*Source data*:
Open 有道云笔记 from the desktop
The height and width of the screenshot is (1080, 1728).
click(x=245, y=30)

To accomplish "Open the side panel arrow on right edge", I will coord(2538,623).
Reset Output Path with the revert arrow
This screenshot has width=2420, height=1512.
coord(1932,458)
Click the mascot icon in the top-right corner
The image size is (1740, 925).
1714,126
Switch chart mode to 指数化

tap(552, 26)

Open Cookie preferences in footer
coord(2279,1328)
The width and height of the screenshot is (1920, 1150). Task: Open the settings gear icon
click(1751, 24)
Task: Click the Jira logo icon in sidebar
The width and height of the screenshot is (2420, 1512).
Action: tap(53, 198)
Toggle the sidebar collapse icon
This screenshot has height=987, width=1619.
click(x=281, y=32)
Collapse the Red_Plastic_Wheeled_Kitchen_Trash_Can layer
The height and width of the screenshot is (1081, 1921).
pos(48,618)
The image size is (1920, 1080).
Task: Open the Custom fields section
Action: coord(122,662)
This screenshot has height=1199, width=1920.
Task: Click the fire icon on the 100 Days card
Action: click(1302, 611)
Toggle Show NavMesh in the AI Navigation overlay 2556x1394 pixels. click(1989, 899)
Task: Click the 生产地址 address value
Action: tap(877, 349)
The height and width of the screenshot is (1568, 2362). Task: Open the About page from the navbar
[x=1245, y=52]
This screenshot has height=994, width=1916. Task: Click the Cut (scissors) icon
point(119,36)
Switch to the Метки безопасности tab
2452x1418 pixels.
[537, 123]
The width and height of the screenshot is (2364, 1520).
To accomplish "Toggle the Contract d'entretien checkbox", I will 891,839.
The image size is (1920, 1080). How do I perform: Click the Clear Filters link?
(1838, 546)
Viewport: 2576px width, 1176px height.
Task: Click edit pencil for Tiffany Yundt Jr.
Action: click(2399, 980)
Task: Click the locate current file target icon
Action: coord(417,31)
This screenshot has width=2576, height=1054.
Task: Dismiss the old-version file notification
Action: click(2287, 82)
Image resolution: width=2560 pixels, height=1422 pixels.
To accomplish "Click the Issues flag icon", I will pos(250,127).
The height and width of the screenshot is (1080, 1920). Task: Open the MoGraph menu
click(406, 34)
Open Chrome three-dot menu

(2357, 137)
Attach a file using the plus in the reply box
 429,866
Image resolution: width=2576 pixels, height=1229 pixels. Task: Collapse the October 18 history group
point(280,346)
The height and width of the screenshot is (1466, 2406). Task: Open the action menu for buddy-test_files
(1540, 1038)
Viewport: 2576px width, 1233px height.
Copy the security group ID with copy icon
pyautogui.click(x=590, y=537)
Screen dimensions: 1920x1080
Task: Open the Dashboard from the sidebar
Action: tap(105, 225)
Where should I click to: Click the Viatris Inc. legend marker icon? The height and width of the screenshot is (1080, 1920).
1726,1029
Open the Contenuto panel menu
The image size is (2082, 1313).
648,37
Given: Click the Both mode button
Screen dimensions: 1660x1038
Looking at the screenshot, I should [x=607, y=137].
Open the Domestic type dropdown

*What needs to be done*: Every record above is to be copied exactly.

*Solved problem*:
Open 有道云笔记 from the desktop
The height and width of the screenshot is (1080, 1728).
click(x=245, y=30)

To accomplish "Open the side panel arrow on right edge", I will coord(2538,623).
Reset Output Path with the revert arrow
This screenshot has width=2420, height=1512.
coord(1932,458)
Click the mascot icon in the top-right corner
The image size is (1740, 925).
1714,126
Switch chart mode to 指数化

tap(552, 26)

Open Cookie preferences in footer
coord(2279,1328)
The width and height of the screenshot is (1920, 1150). Task: Open the settings gear icon
click(1751, 24)
Task: Click the Jira logo icon in sidebar
The width and height of the screenshot is (2420, 1512).
Action: tap(53, 198)
Toggle the sidebar collapse icon
This screenshot has height=987, width=1619.
click(x=281, y=32)
Collapse the Red_Plastic_Wheeled_Kitchen_Trash_Can layer
The height and width of the screenshot is (1081, 1921).
pos(48,618)
The image size is (1920, 1080).
Task: Open the Custom fields section
Action: coord(122,662)
This screenshot has height=1199, width=1920.
Task: Click the fire icon on the 100 Days card
Action: click(1302, 611)
Toggle Show NavMesh in the AI Navigation overlay 2556x1394 pixels. click(1989, 899)
Task: Click the 生产地址 address value
Action: tap(877, 349)
The height and width of the screenshot is (1568, 2362). Task: Open the About page from the navbar
[x=1245, y=52]
This screenshot has height=994, width=1916. Task: Click the Cut (scissors) icon
point(119,36)
Switch to the Метки безопасности tab
2452x1418 pixels.
[537, 123]
The width and height of the screenshot is (2364, 1520).
To accomplish "Toggle the Contract d'entretien checkbox", I will 891,839.
The image size is (1920, 1080). How do I perform: Click the Clear Filters link?
(1838, 546)
Viewport: 2576px width, 1176px height.
Task: Click edit pencil for Tiffany Yundt Jr.
Action: click(2399, 980)
Task: Click the locate current file target icon
Action: coord(417,31)
This screenshot has width=2576, height=1054.
Task: Dismiss the old-version file notification
Action: click(2287, 82)
Image resolution: width=2560 pixels, height=1422 pixels.
To accomplish "Click the Issues flag icon", I will pos(250,127).
The height and width of the screenshot is (1080, 1920). Task: Open the MoGraph menu
click(406, 34)
Open Chrome three-dot menu

(2357, 137)
Attach a file using the plus in the reply box
 429,866
Image resolution: width=2576 pixels, height=1229 pixels. Task: Collapse the October 18 history group
point(280,346)
The height and width of the screenshot is (1466, 2406). Task: Open the action menu for buddy-test_files
(1540, 1038)
Viewport: 2576px width, 1233px height.
Copy the security group ID with copy icon
pyautogui.click(x=590, y=537)
Screen dimensions: 1920x1080
Task: Open the Dashboard from the sidebar
Action: tap(105, 225)
Where should I click to: Click the Viatris Inc. legend marker icon? The height and width of the screenshot is (1080, 1920).
1726,1029
Open the Contenuto panel menu
The image size is (2082, 1313).
648,37
Given: Click the Both mode button
Screen dimensions: 1660x1038
Looking at the screenshot, I should [x=607, y=137].
Open the Domestic type dropdown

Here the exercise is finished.